After that, the shelves would be bare of the advertised item, even though the sale price was good for a week, and the sales policy was that the item was “sold out with no rain checks”, but an internal inventory search could show pallets of the same, identical items in the back room, possibly with a different SKU number.
The goal of advertising the “loss leaders’, of course, was not to actually ”sell” a lot of the items at a big loss, but to motivate foot traffic through the doors of the store by creating the “illusion” that there were great deals to be had, in the hope that the customer would end up spending their money on similar items that were not on sale.
So by limiting the number of items that customers actually could buy, the store hoped to receive the benefits in increased store traffic of advertising very low-priced items, without losing a lot of money actually selling the items below their cost.
This scheme was looked at by the local County DA and was found to be the equivalent of a “bait and switch” type of scheme; and was considered to be illegal and constituted unfair advertising practices.

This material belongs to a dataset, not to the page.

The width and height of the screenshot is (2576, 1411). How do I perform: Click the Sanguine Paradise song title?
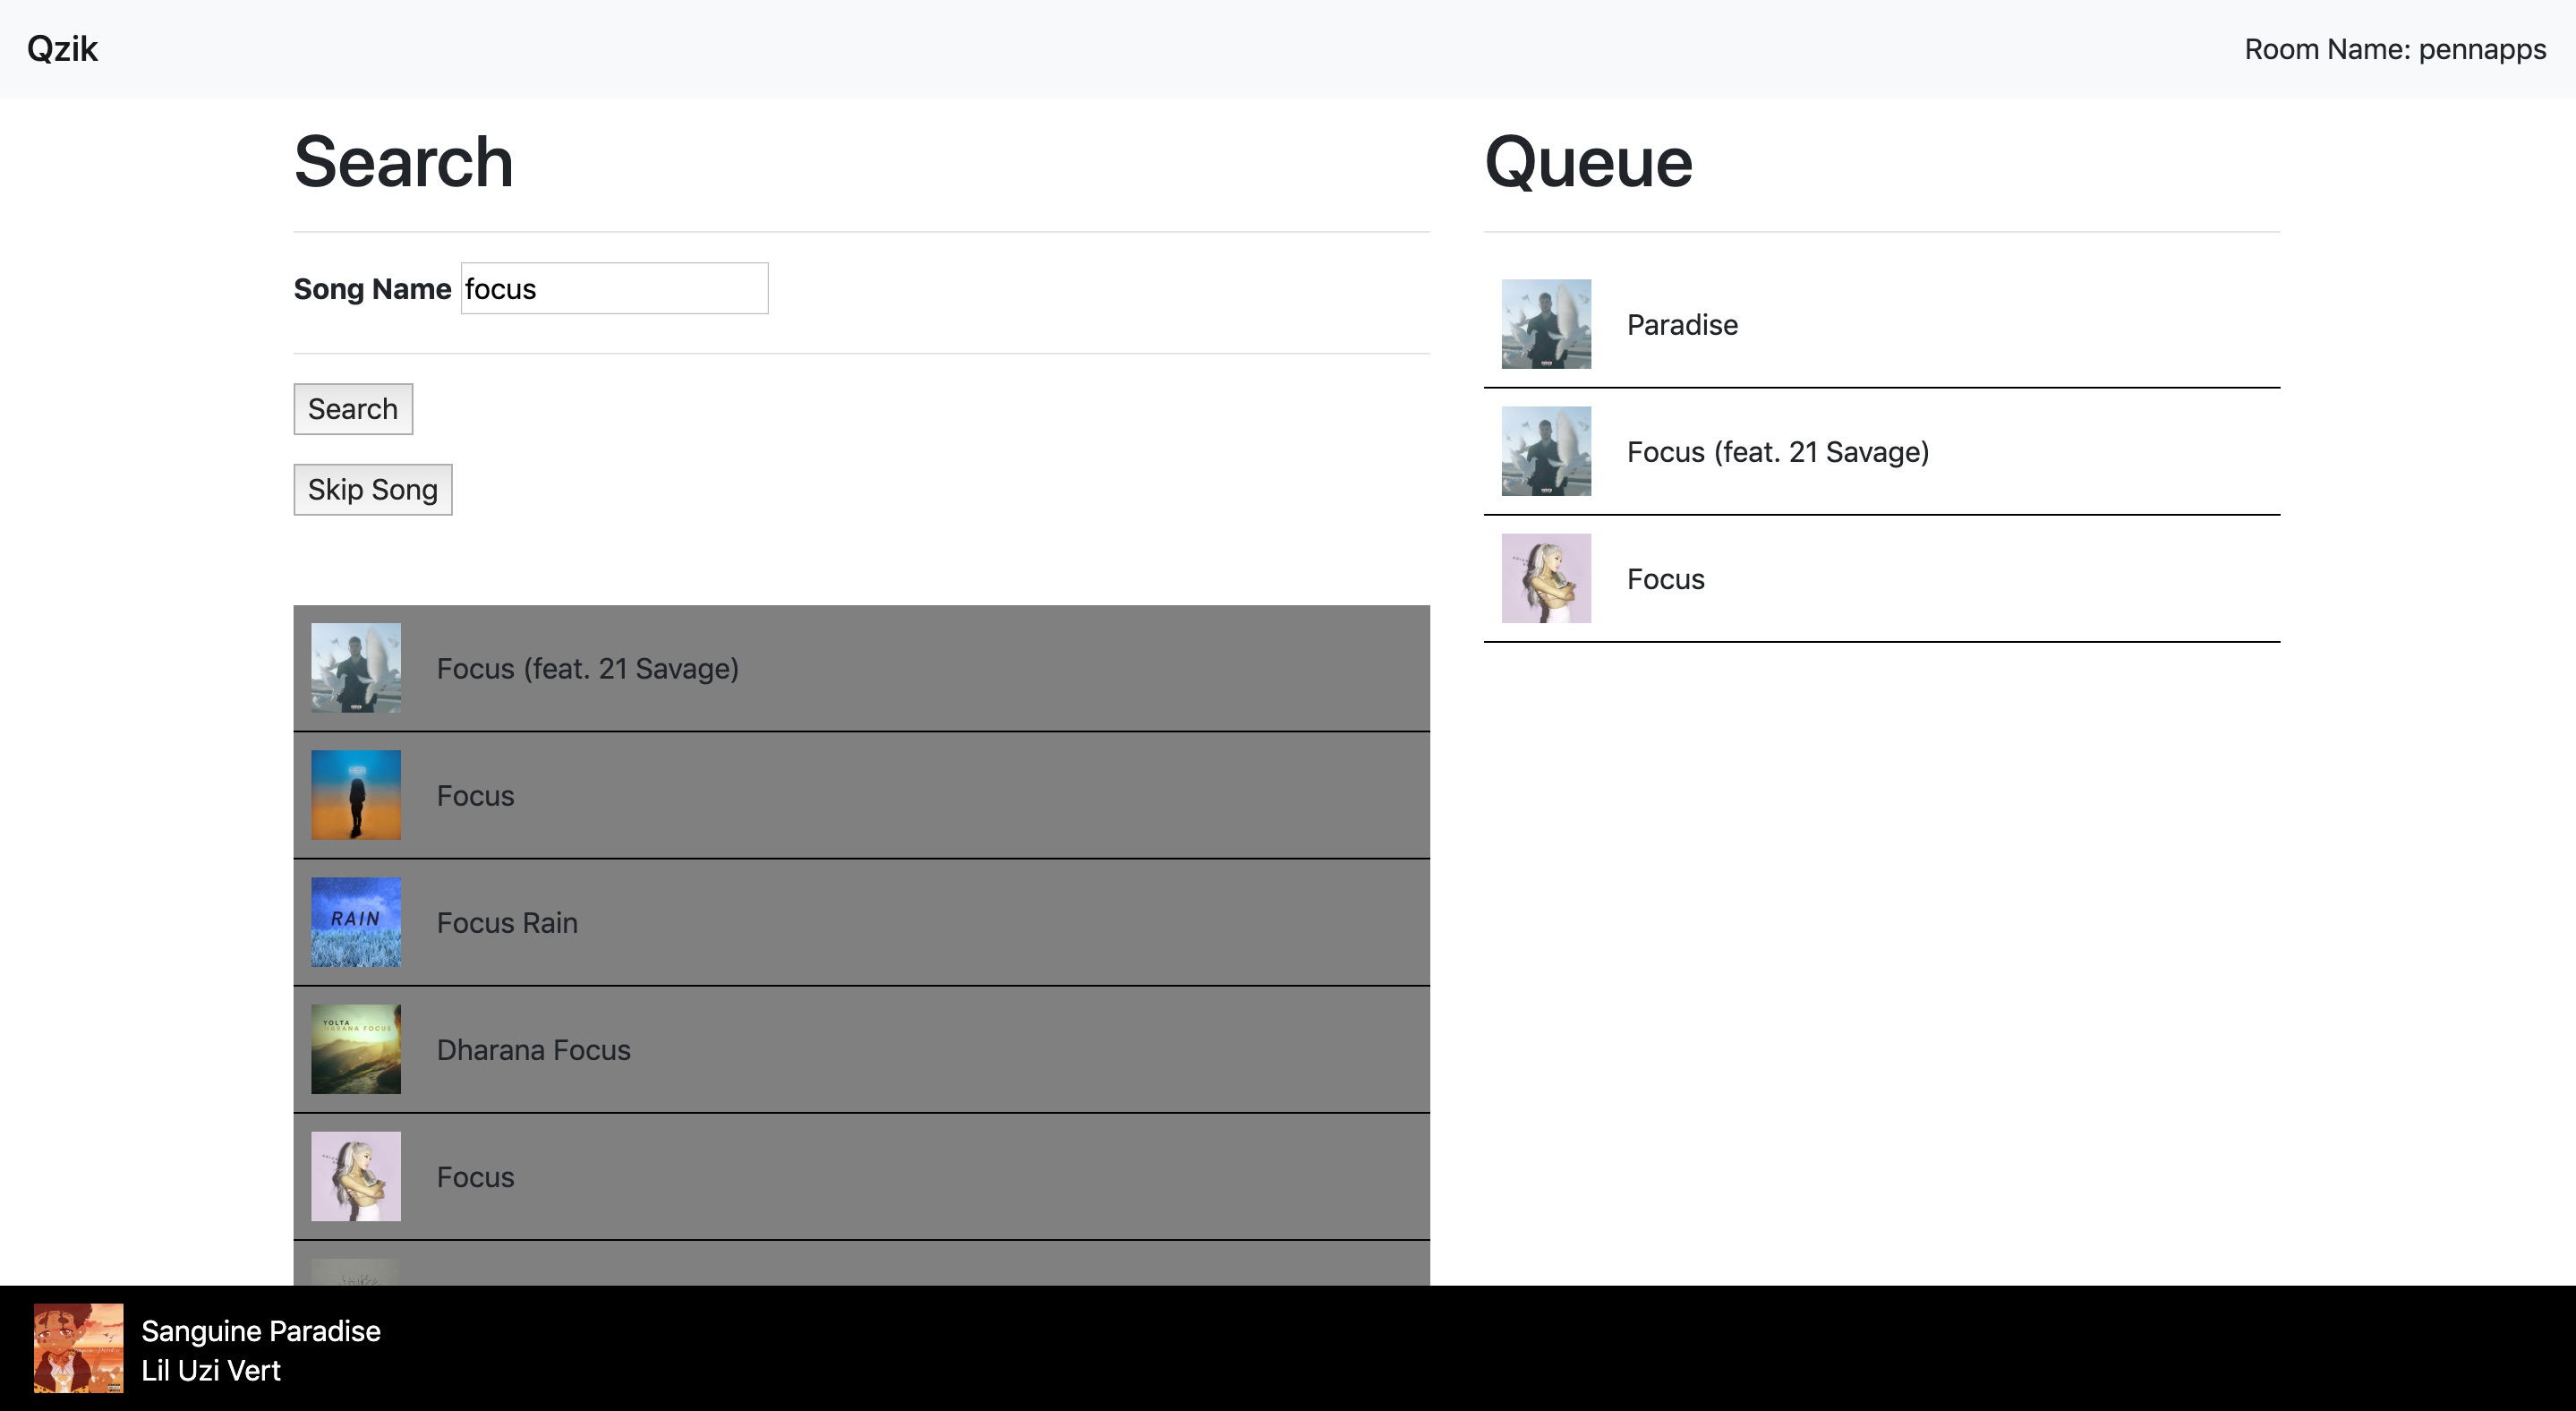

The stores now have to be careful to stock a reasonable number of any items advertised, and they also must offer rain checks through the sale period if a customer asks, or risk criminal and/or civil prosecution.
Violating fair truth in advertising laws and risking criminal liability was one consequence that these retailers had to contend with, but also, their customers were not stupid for long, and quickly learned to call in advance to verify inventory before wasting time and gas to go.
Customers generally don’t like to be treated in such a manner, so in all, after a brief learning period, the customers became more wary of these vendors, causing them to re-evaluate future advertising. The ad campaigns ended up generating a lot of bad will for these vendors.
The long lasting effect was to make customers more wary of those merchants in the future, and that made their advertising costs higher to reach the same target market.
One has to ask themselves what the intended benefit is of any advertising campaign…one might assume it’s not having sales practices that waste a potential customer’s time and ultimately create a lot of disappointed and pissed off potential customers.
I might speculate that offering consistent value for dollar and excellent customer service does more for the customer and the vendor’s bottom line than does gimmicky and quirky sales events.